Addio a Egidio Negri, artefice delle riqualificazione di Levata

LEVATA (CURTATONE) La comunità di Levata in lutto per la scomparsa a soli 61 anni di Egidio Negri, deceduto giovedì scorso a causa di un arresto cardiaco.
Era figlio di Andrea Negri, sindaco che rimase in carica a Curtatone per ben 25 anni, e che è ricordato per aver dato il via allo sviluppo urbanistico del comune.
Anche Egidio, che non è mai sceso in politica, ha però messo tutto il suo impegno per dare un volto più moderno e funzionale al territorio di Curtatone, in particolare a Levata. Imprenditore, impegnato soprattutto nel settore immobiliare, Egidio ha creato il complesso residenziale e la piazza del centro di Levata (a fianco della chiesa), chiamato Largo Andrea Negri in onore del padre, dando al paese un centro vero e proprio che era sempre mancato.

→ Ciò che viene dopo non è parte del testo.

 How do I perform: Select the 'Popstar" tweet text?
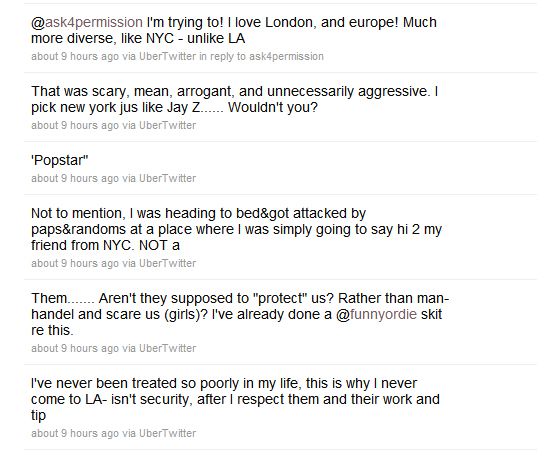pos(60,160)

Levata storicamente fino ad allora si sviluppava infatti su una solo strada. Dopo l’intervento edilizio, con la realizzazione di tutti i negozi di prima necessità (supermercato/ farmacia/ centro medici di base / ecc), la piazza è diventata il fulcro del paese ed il punto di riferimento dei suoi abitanti.
Titolare di Villa Negri a Cesole di Marcaria, residenza cinquecentesca gonzaghesca oggi location per eventi e matrimoni, grazie alla sua sensibilità e cultura, unita all’amore per il bello, Egidio ha seguito tutti i restauri ed il recupero storico della Villa e del parco secolare riportandola agli antichi splendori.
Rcordato dalla compagna Monia, dai figli Andrea e Federico, e dal fratello Nedo, l’imprenditore era una persona ben voluta da tutti, altruista che ha sempre messo prima gli altri di se stesso. Ieri si sono svolti i funerali a Levata a cui hanno preso parte molte persone e che si è concluso con un lungo applauso.